> **What is being asked**
Working from the entries below, give again each line from the first through the one containing "1456x819 pixels.", exactly and with nothing else.
╭─ Given records
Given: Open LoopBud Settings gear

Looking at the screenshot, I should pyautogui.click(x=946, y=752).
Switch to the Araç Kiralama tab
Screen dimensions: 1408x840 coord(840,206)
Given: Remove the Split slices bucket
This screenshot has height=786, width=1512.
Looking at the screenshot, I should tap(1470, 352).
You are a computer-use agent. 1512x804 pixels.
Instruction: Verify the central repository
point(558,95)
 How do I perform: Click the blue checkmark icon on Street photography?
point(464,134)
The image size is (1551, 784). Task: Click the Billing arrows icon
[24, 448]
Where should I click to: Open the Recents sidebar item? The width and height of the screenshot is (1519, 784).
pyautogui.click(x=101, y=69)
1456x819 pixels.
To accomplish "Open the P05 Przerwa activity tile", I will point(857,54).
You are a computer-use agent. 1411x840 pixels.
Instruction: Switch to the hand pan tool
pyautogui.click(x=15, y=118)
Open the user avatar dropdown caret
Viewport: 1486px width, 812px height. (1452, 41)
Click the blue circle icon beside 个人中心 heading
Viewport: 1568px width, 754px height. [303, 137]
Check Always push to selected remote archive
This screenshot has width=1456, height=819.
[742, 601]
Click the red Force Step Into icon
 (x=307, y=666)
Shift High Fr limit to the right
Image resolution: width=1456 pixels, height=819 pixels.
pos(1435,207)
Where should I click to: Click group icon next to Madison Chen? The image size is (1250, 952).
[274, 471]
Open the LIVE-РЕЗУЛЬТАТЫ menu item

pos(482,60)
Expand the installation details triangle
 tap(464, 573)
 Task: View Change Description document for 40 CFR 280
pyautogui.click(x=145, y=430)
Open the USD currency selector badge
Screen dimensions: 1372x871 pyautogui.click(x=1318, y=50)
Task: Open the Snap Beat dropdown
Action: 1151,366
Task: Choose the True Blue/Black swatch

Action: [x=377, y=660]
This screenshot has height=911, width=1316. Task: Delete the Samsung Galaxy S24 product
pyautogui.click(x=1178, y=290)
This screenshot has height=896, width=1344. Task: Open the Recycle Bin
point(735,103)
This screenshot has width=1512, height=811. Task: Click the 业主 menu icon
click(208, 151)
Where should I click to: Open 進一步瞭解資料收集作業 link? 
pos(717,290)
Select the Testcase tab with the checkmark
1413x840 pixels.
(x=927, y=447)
╰─
> **Solution**
Given: Open LoopBud Settings gear

Looking at the screenshot, I should pyautogui.click(x=946, y=752).
Switch to the Araç Kiralama tab
Screen dimensions: 1408x840 coord(840,206)
Given: Remove the Split slices bucket
This screenshot has height=786, width=1512.
Looking at the screenshot, I should tap(1470, 352).
You are a computer-use agent. 1512x804 pixels.
Instruction: Verify the central repository
point(558,95)
 How do I perform: Click the blue checkmark icon on Street photography?
point(464,134)
The image size is (1551, 784). Task: Click the Billing arrows icon
[24, 448]
Where should I click to: Open the Recents sidebar item? The width and height of the screenshot is (1519, 784).
pyautogui.click(x=101, y=69)
1456x819 pixels.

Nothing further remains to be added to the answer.